Comme Friedman se targuait d’aborder l’économie comme une science
aussi exacte et rigoureuse que la physique et la chimie, il ne lui
restait plus, après avoir écrit des équations… qu’à trouver une
économie réelle qui lui permette de montrer « qu’en l’absence de toute
“distorsion”, il ne resterait qu’une société saine où règne
l’abondance. » Et c’est pour cela que, pendant plus de 50 ans, ses
élèves vont agir par tous les moyens, et surtout les pires, pour
imposer, sa vision du “marché libre et non faussé” avec la promessede
résultats merveilleux.

Ce que ce livre décrit c’est la stratégie utilisée : il s’agit
toujours de profiter d’un choc pour imposer la politique économique
préalablement décidée par les “Chicago Boys”, à un peuple placé en
pleine détresse et leur économie en faillite. Le choc peut être dû à
un coup d’État, à une guerre, à une crise financière (créée à cette
fin), à un changement de gouvernement, même à l’issue d’élections
démocratiques, ou encore à un acte terroriste ou à une catastrophe
naturelle. Le principe est de profiter de la perte de repère créée par
ce choc pour opérer le changement dans l’urgence, en éliminant par la
force, voire par la torture, d’éventuels opposants.

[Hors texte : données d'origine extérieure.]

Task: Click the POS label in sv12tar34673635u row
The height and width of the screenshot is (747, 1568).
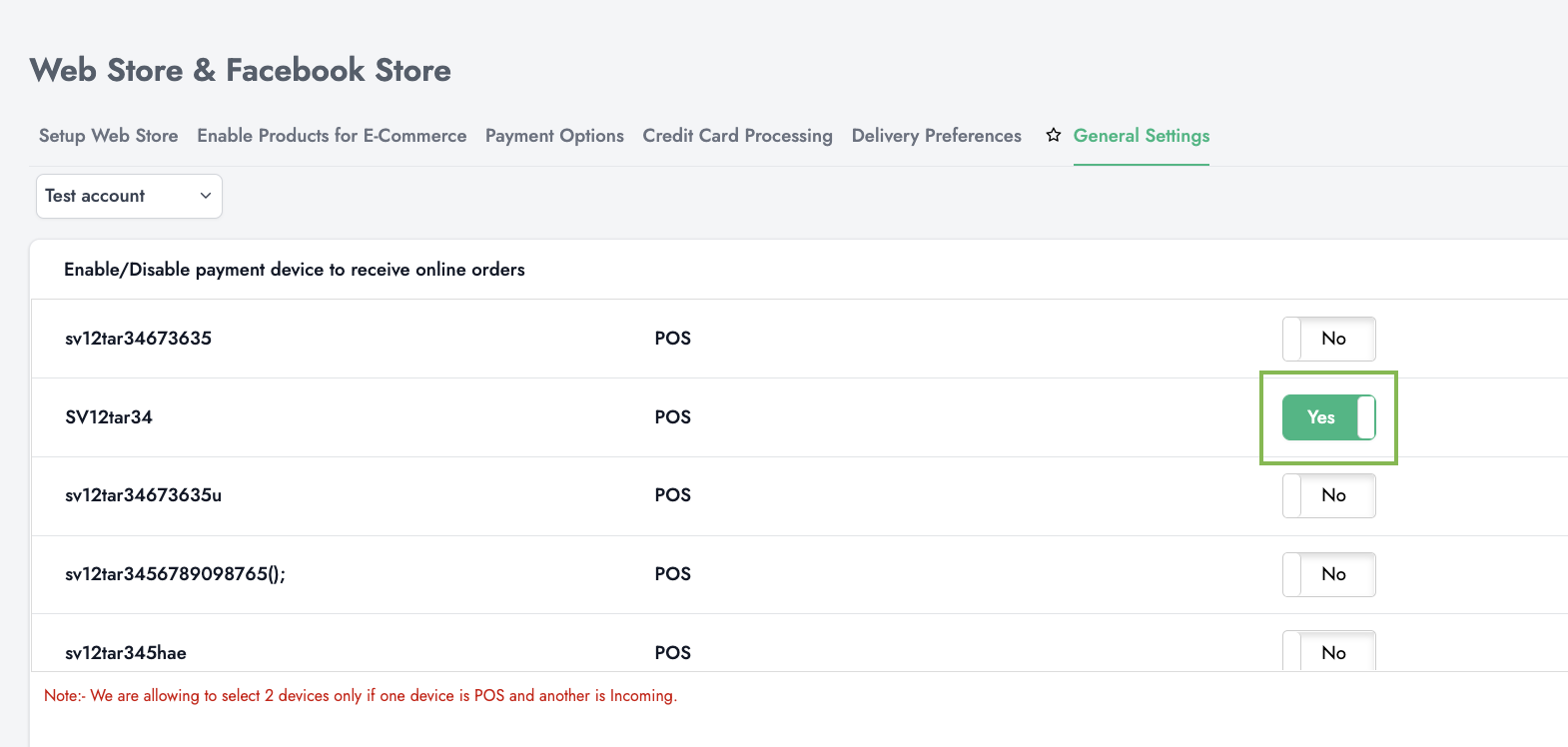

À l’aide d’archives (dont certaines récemment “déclassifiées”) et
d’entretiens avec des témoins, en s’appuyant sur une bibliographie qui
comporte plus de 1.200 références, Naomi Klein éclaire ce qui s’est
passé depuis les anées 1970, en commençant par le “laboratoire
d’essai” que fut le Chili de Pinochet, puis en Bolivie, au Brésil, au
Royaume-Uni, en Indonésie, en Argentine, ensuite en Chine, en Pologne,
en Afrique du Sud, en Union Soviétique, aux Philippines, en Malaisie,
en Thaïlande, en Corée du Sud, et aux États-Unis avant le Moyen
Orient, etc.

Je n’ai pas encore abordé la 5ème partie, mais j’en ai lu assez pour
penser que cette étude, qui décrit, par exemple, la misère planifiée
en Russie par « des responsables qui se vantent d’avoir acculé à la
pauvreté 72 millions de personnes en huit ans seulement » devrait, en
toute impartialité, faire encore plus de bruit que Le Livre Noir du
Communisme.
–––––––
[*] Libéralisme = « doctine économique de la libre entreprise selon
laquelle l’État ne doit pas, par son intervention, gêner le libre jeu
de la concurrence ». Le Laroussse.



On 1 déc, 17:40, Makhno <fredericso> wrote:
[..]
diegel (01/12/2008, 19h15)
Makhno est un handicapé mental souffrant de quérulence aggravée.
Merci de ne pas aggraver son cas en lui répondant.